Twitter has broken its silence on reports that millions of usernames and passwords of users of the microblogging platform are now available on the dark web.
On 8 June, news emerged that hackers had accessed millions of Twitter credentials.
In an official blogpost, the microblogging platform reassured that the leaked information was not obtained from its servers. The post reads:
"Over the past days and weeks we've responded to several issues, including reports of leaked Twitter @names and passwords as well as potential collateral damage from the numerous breaches of other websites."
It further added, "....we've investigated claims of Twitter @names and passwords available on the "dark web," and we're confident the information was not obtained from a hack of Twitter's servers".
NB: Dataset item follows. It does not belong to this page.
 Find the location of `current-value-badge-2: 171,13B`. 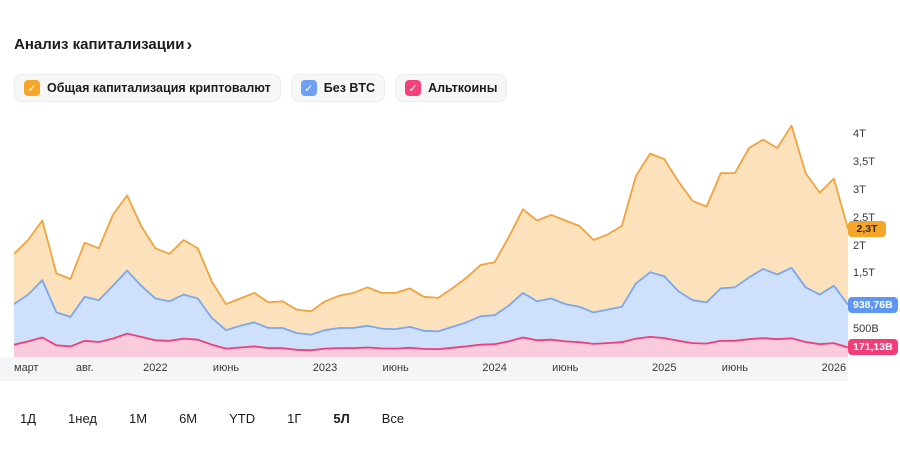

current-value-badge-2: 171,13B is located at coordinates (873, 348).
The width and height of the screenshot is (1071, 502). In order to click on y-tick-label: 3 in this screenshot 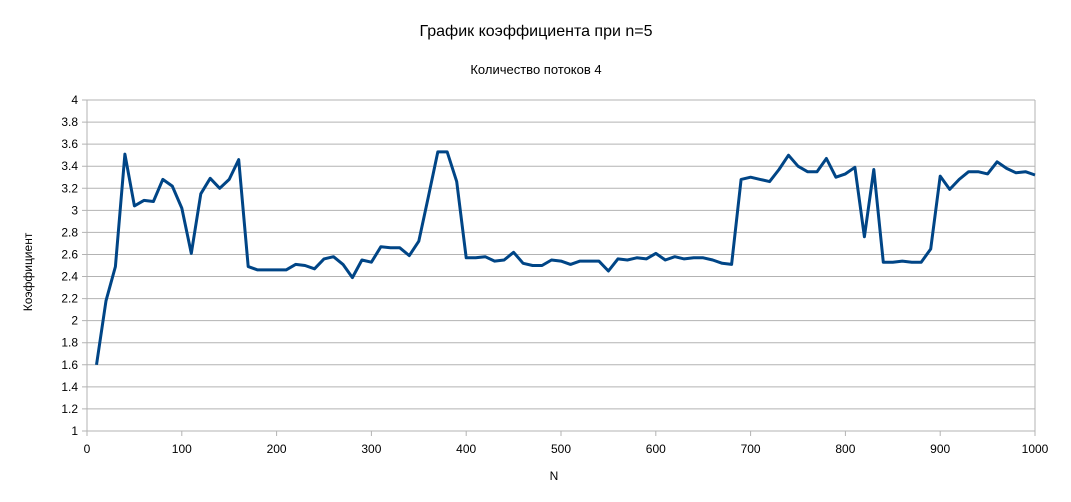, I will do `click(74, 210)`.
"The purported Twitter @names and passwords may have been amassed from combining information from other recent breaches, malware on victim machines that are stealing passwords for all sites, or a combination of both. Regardless of origin, we're acting swiftly to protect your Twitter account".
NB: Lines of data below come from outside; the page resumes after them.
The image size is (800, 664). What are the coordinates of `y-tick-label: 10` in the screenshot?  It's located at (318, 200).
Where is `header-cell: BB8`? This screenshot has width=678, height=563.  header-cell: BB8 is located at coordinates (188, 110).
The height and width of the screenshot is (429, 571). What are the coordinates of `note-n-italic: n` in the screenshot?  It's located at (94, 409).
"In each of the recent password disclosures, we cross-checked the data with our records. As a result, a number of Twitter accounts were identified for extra protection. Accounts with direct password exposure were locked and require a password reset by the account owner."
What can you do?
Twitter advises, "If your Twitter information was impacted by any of the recent issues - because of password disclosures from other companies or the leak on the "dark web" - then you have already received an email that your account password must be reset. Your account won't be accessible until you do so, to ensure that unauthorised individuals don't have access."
Here's how you can keep your Twitter account safe
- Enable login verification (eg two factor authentication). This is the single best action you can take to increase your account security.
- Use a strong password that you don't reuse on other websites.
- Use a password manager such as 1Password or LastPass to make sure you're using strong, unique passwords everywhere.